Authentication
How to configure MD5 authentication between Prelude TE and your BGP-LS peers.
Prelude TE supports two authentication modes on each peer:
- None — the session opens without TCP-level authentication. Acceptable on a trusted lab network; not recommended for anything reachable beyond your collector subnet.
- MD5 — TCP MD5 Signature Option (RFC 2385). Both sides share a password; every TCP segment in the session carries an MD5 digest computed from that password.
Authentication is set per peer. You can mix modes across your fleet — for example, MD5 between Prelude TE and your route reflectors, and none on an isolated lab peer.
Configuring MD5
From Dashboard, open the peer's detail page and click Edit. In the form:
- Set Authentication to MD5.
- Enter the shared password in Auth password.
- Save.

Configure the same password on the router side.

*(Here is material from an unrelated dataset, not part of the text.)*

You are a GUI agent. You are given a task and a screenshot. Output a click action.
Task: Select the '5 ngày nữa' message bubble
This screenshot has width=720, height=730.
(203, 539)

Both ends must match exactly for the session to establish — a mismatch fails the session at the TCP layer, before BGP OPEN, and shows up as a connection error in the peer's State history panel.
Password storage
Prelude TE stores the authentication password encrypted at rest in the database. The password is never returned in plain text through the UI or any export. To change it, enter a new value in the edit form; leave it blank to keep the existing password.
Common pitfalls
If the session refuses to leave active or connect, MD5 is the
most likely culprit. Check:
- Password match — copy and paste, do not retype, to avoid invisible whitespace.
- Both sides enabled — MD5 is asymmetric to configure but symmetric in effect: if only one side has it enabled, the session fails.
- Firewall — some firewalls strip the TCP MD5 option. If the session works without MD5 but fails with it, look at the network path before the password.